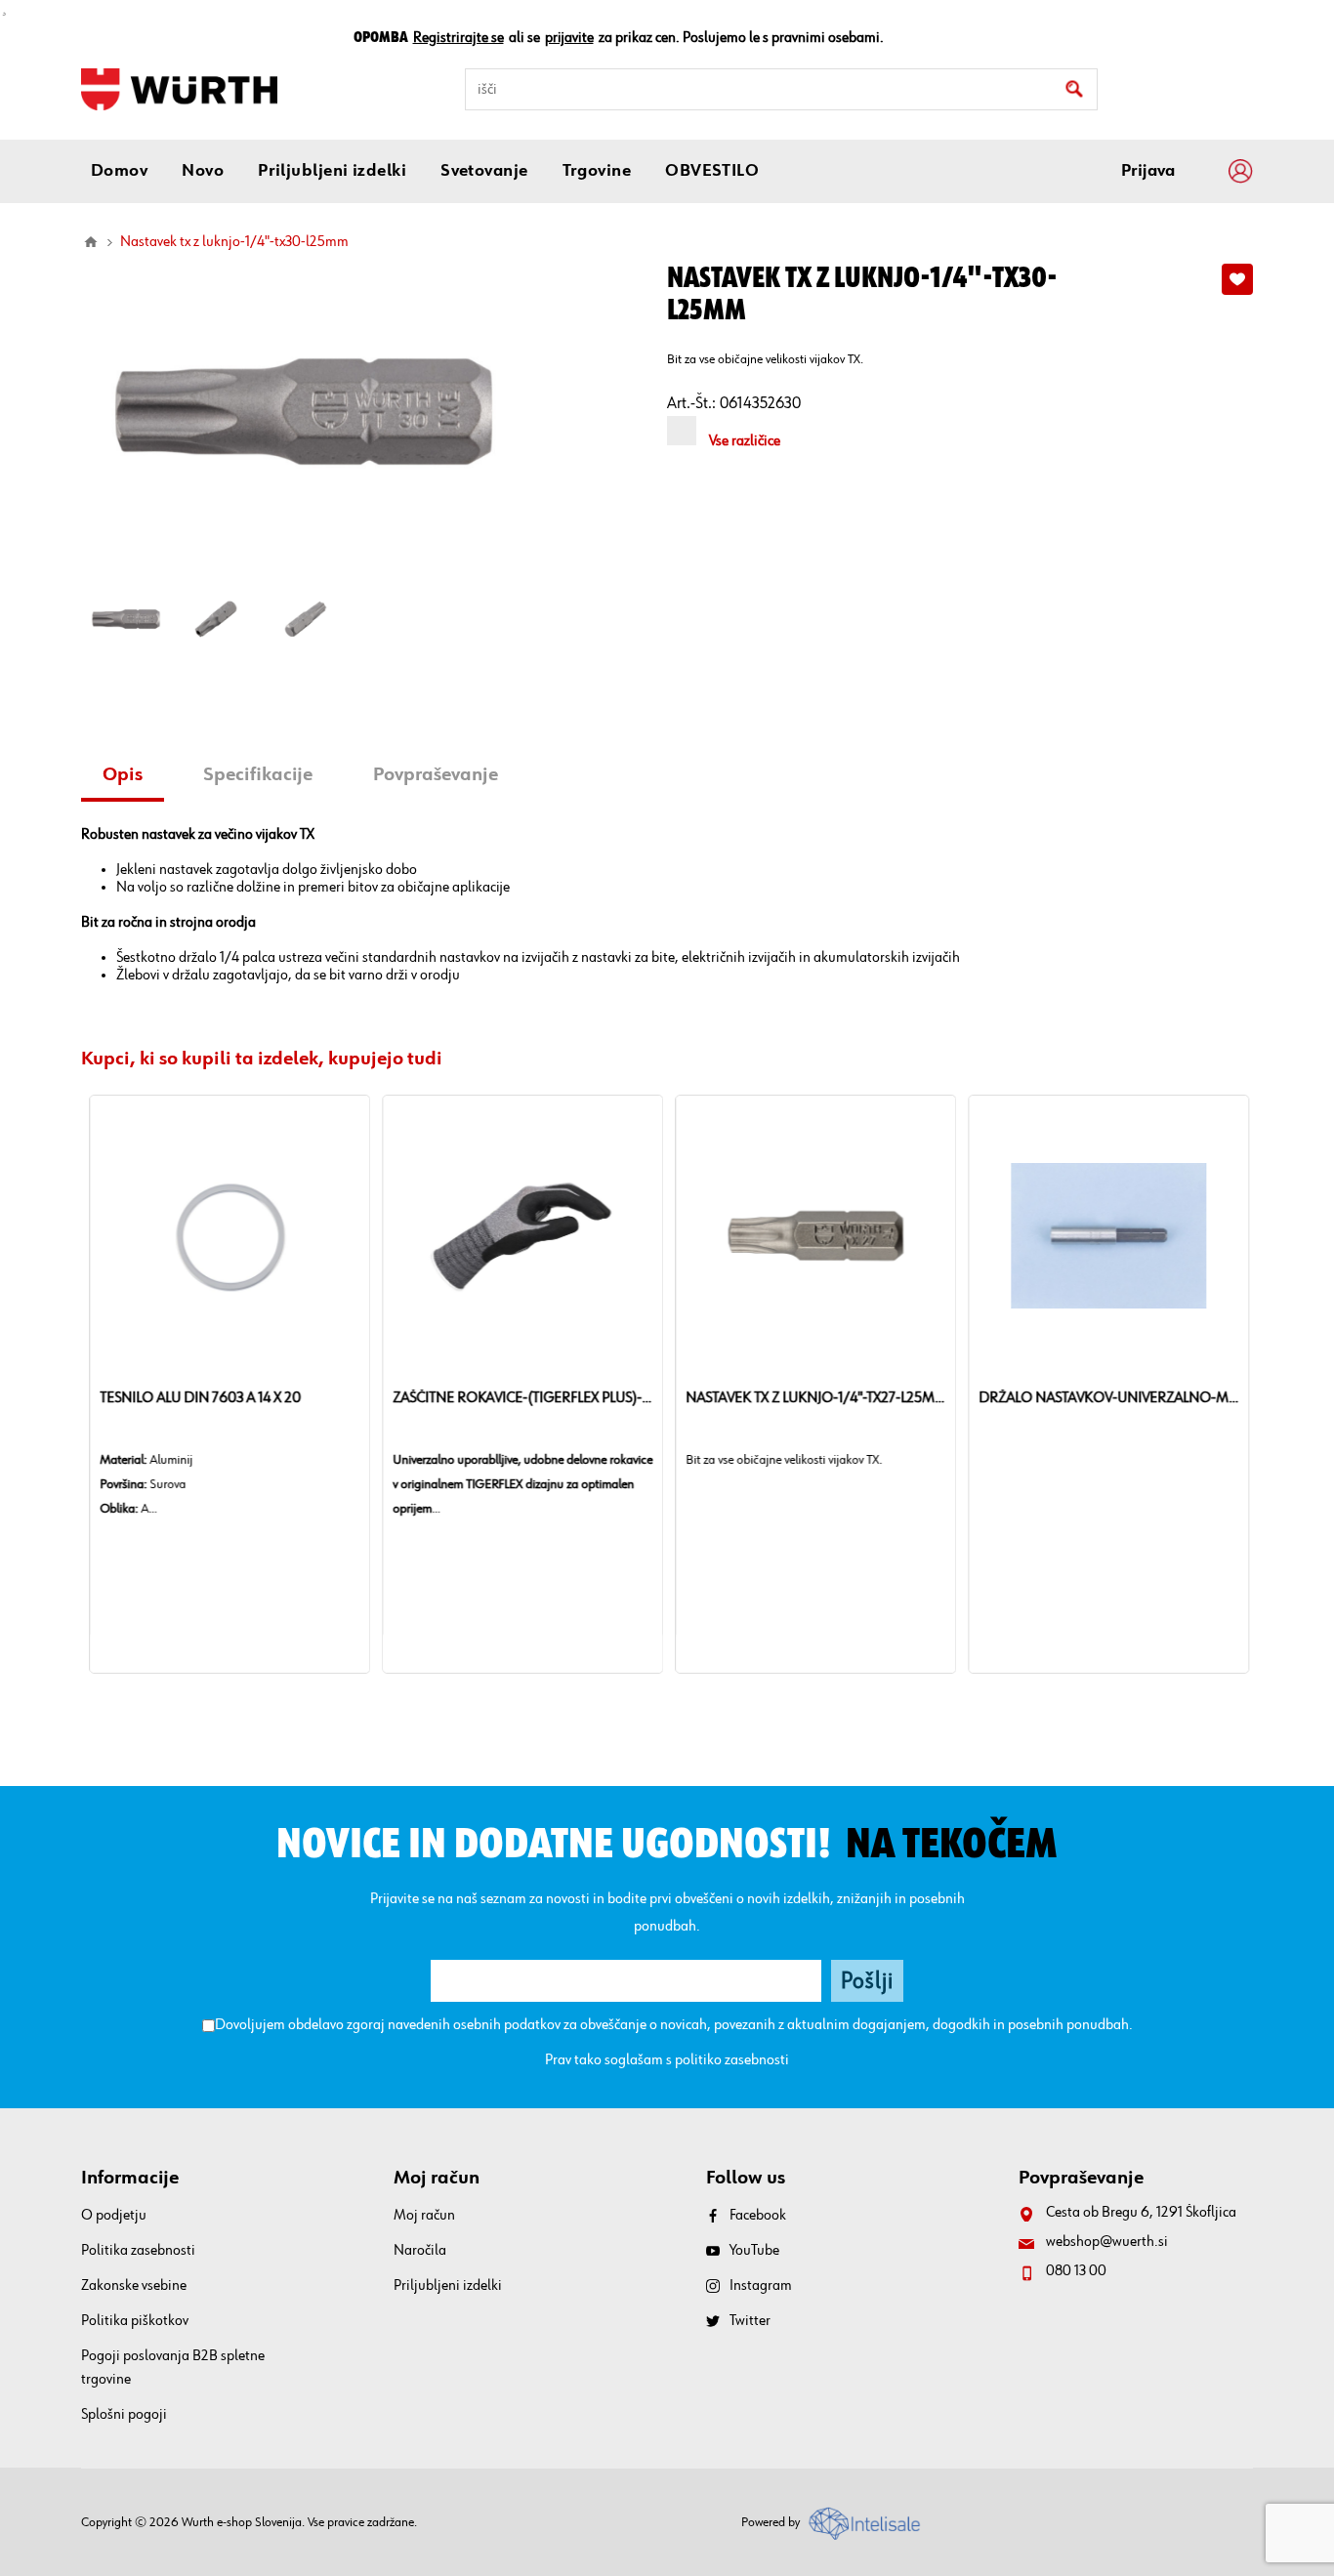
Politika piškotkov (134, 2321)
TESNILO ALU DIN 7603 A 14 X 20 (198, 1398)
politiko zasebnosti (732, 2060)
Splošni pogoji (124, 2415)
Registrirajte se (458, 38)
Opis (123, 774)
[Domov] (91, 242)
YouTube (754, 2251)
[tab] (130, 777)
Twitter (750, 2321)
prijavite (569, 38)
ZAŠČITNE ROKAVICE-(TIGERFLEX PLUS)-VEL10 (520, 1398)
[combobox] (781, 89)
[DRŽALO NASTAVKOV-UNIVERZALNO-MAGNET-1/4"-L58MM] (1106, 1235)
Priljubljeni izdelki (448, 2286)
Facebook (758, 2215)
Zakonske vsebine (134, 2286)
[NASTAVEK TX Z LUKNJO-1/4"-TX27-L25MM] (813, 1235)
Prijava (1148, 171)
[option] (126, 619)
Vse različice (744, 441)
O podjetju (113, 2215)
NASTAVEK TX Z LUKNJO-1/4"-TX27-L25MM (813, 1398)
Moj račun (424, 2215)
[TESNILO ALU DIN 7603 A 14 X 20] (227, 1235)
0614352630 (760, 403)
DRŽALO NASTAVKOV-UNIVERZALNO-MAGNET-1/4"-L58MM (1106, 1398)
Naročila (420, 2251)
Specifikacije (258, 774)
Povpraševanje (435, 774)
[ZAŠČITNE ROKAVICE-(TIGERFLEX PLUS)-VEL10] (520, 1235)
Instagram (761, 2286)
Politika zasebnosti (138, 2251)
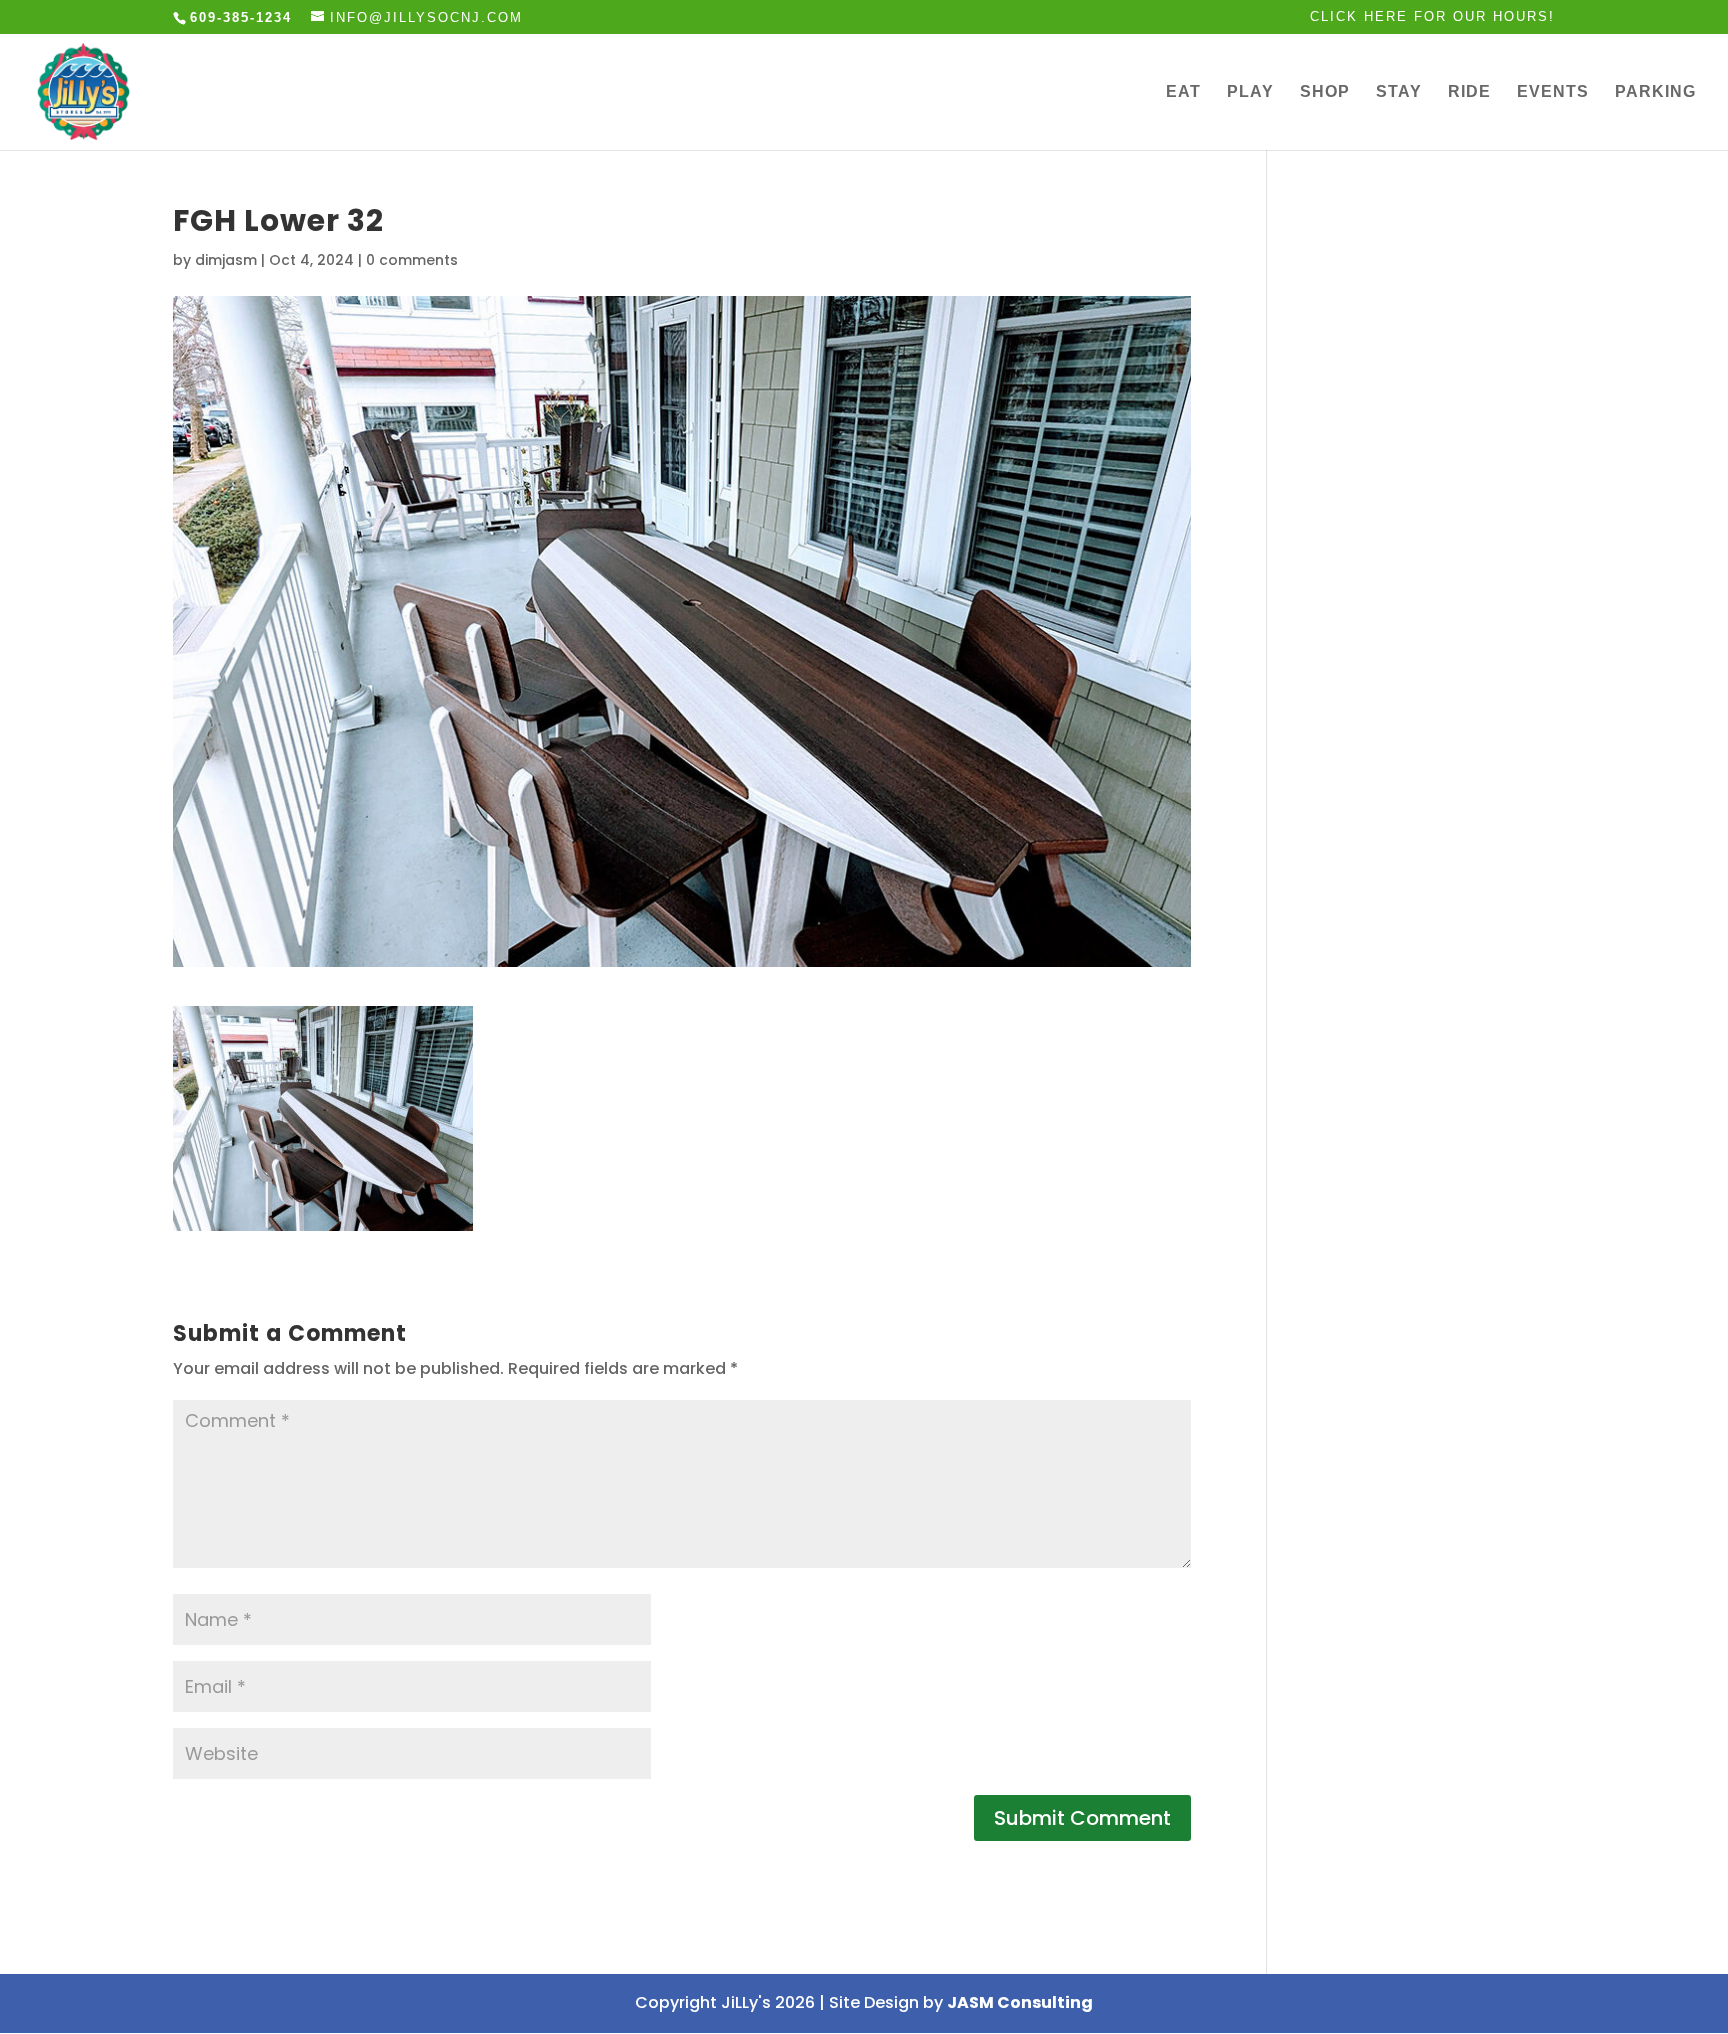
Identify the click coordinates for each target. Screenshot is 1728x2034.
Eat (1183, 92)
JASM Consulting (1020, 2002)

# # # # #

* **WHAT TO DO**
Select the lines in this material that hold the word "Politika", leaving none out.

* **EXERCISE ANSWER**
Politika piškotkov (134, 2321)
Politika zasebnosti (138, 2251)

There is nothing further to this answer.